Dans l'état du Bihar, une personne touchée par les inondations raconte son histoire

Runa Devi est une jeune femme qui tente de reconstruire sa vie. En août 2007, une vague a balayé son village. La digue, bâtie dans les années 50 et mal entretenue, s'est rompue, laissant passer une marée d'eau qui s'est engouffrée et a inondé la région entière.

Runa Devi
Runa Devi
Photo : EC/ECHO/Claire Barrault

"Mon mari et moi tenions une petite échoppe. Quand l'eau a commencé à monter, notre premier réflexe a été de sauver notre échoppe et nous nous sommes tous les deux accrochés à cela en essayant de sauver nos biens.
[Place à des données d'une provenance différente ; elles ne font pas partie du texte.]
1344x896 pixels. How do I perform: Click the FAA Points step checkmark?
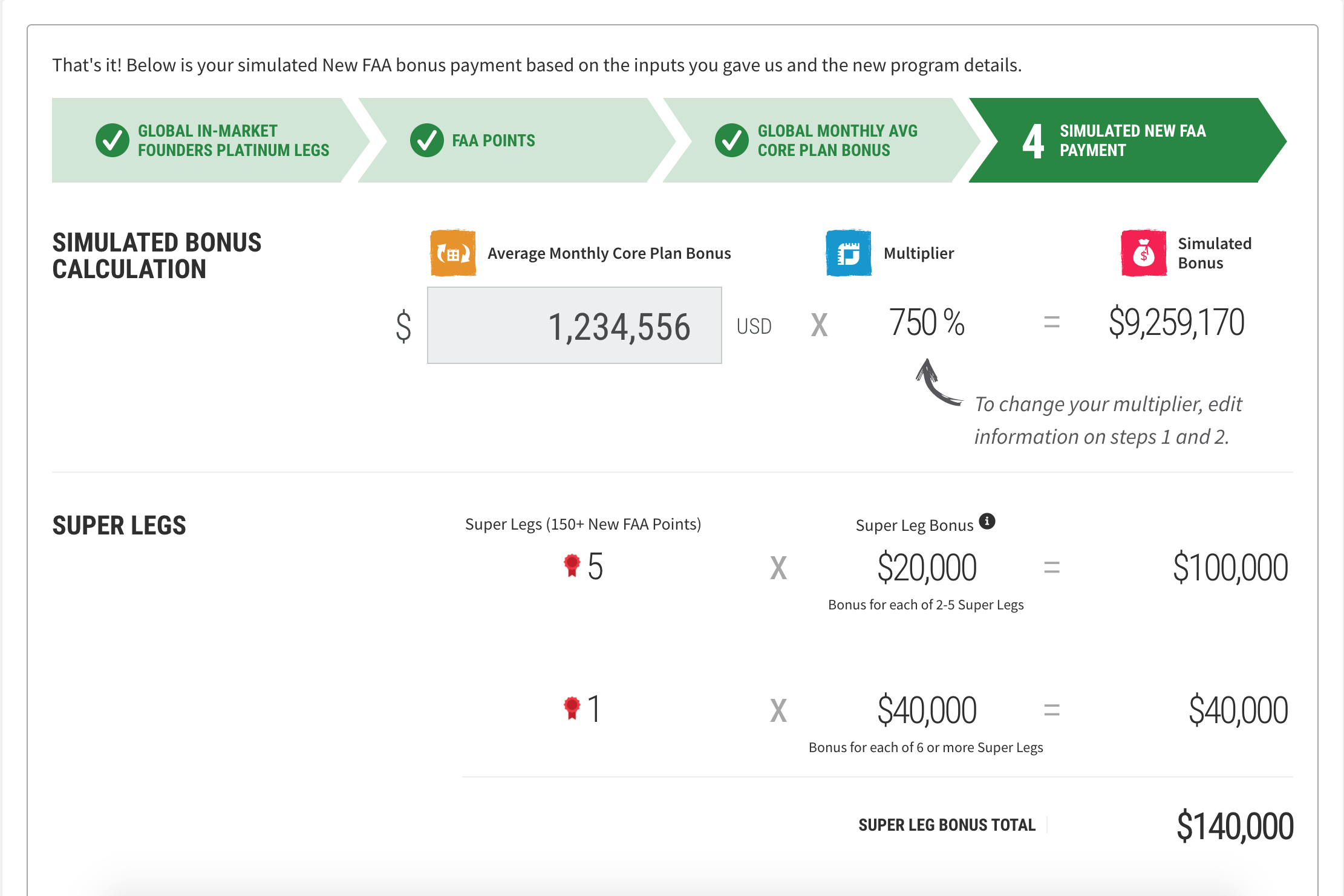426,140
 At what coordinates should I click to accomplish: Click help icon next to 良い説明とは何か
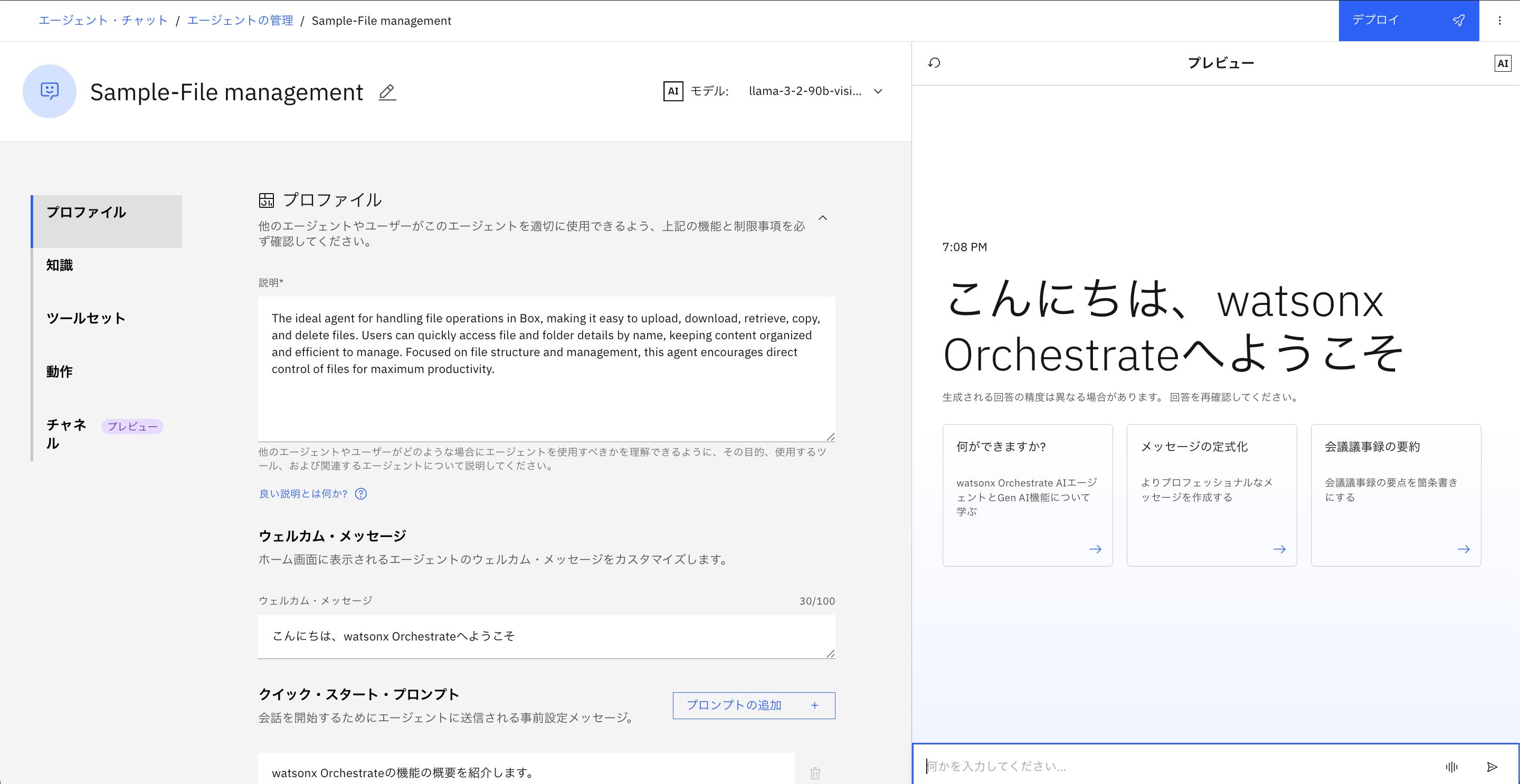(361, 494)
C'est tout ce que nous possédions. Malheureusement, tout a été détruit par les eaux".

Runa Devi, 33 ans, est mariée et a trois garçons âgés de 6 à 10 ans. Elle est originaire d'un petit village Dahlit isolé, appelé Kathara, où les dégâts provoqués par les inondations de la mousson de 2007 furent importants. La plupart des maisons en terre et en chaume ont été détruites. Les champs ont été couverts de dépôts sablonneux rendant quasi impossible toute culture dans les années à venir.
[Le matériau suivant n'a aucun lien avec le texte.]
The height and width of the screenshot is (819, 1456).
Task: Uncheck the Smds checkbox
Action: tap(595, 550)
Le service d'aide humanitaire de la Commission européenne (ECHO) a réagi à ces inondations exceptionnelles dès le mois d'août 2007 avec une décision financière de 9,5 millions d'euros (pour l'Inde, le Népal et le Bangladesh). De ce montant, 5 millions d'euros ont été alloués à 11 partenaires en Inde, principalement des organisations non gouvernementales (NGO) et des agences des Nations unies (NU).
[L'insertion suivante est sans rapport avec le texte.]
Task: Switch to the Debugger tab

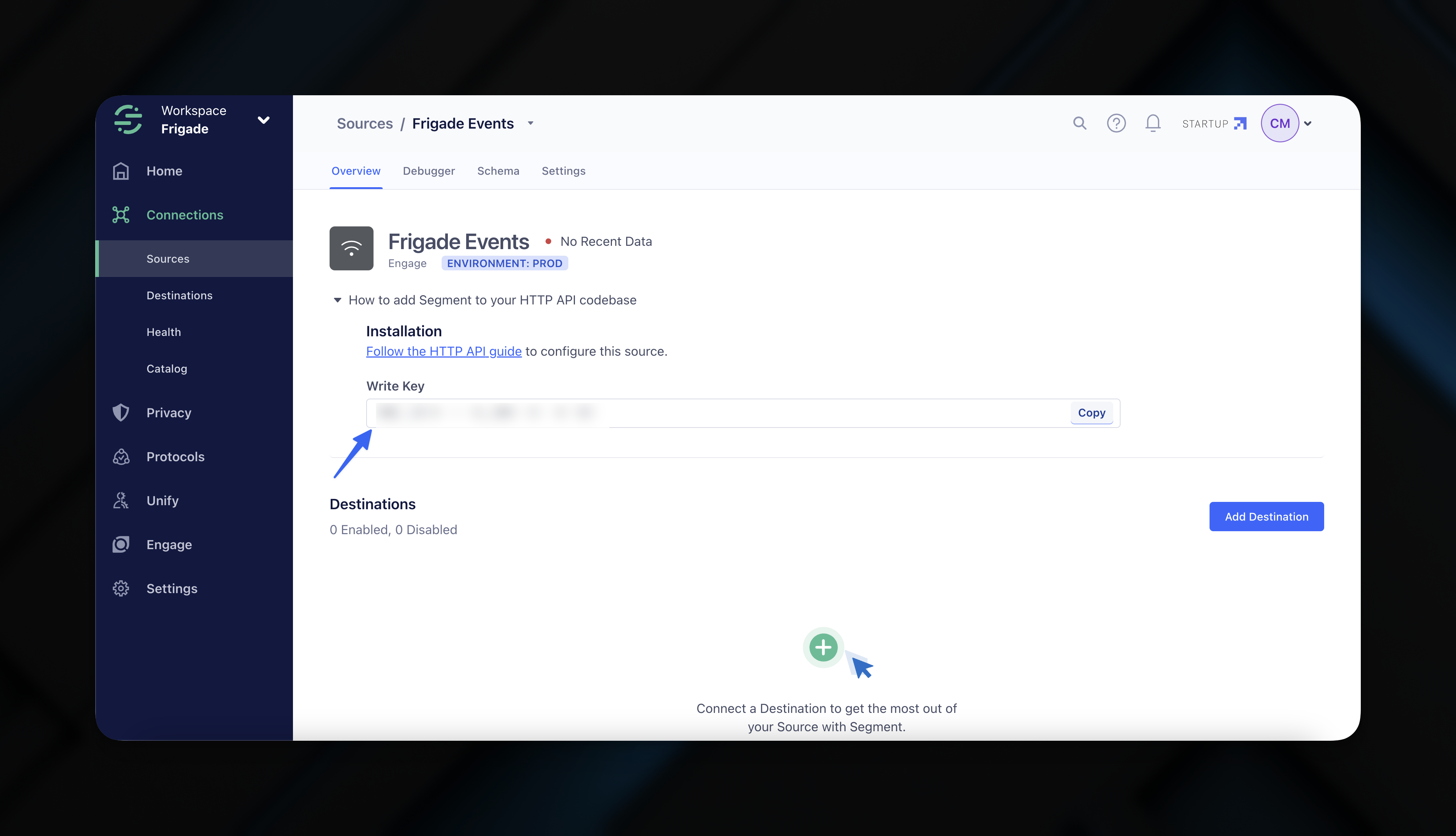Action: (x=429, y=171)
Bihar est l'un des quatre états d'Inde qui a bénéficié de l'aide d'urgence de la Commission européenne suite aux inondations de 2007. Avec une population de 87 millions d'habitants et un niveau élevé de pauvreté, les familles vivant dans les régions basses, proches du niveau de la mer, ont été les plus sévèrement touchées. Ces personnes comptent aussi parmi les plus pauvres d'entre les pauvres, ce qui rend l'impact d'une telle catastrophe encore plus dramatique.

Selon les derniers chiffres de l'Agence nationale pour la Gestion des Catastrophes (National Disaster Management Agency), en 2007, au moins 24,5 millions de personnes ont été affectées par les inondations dans les 22 districts de Bihar.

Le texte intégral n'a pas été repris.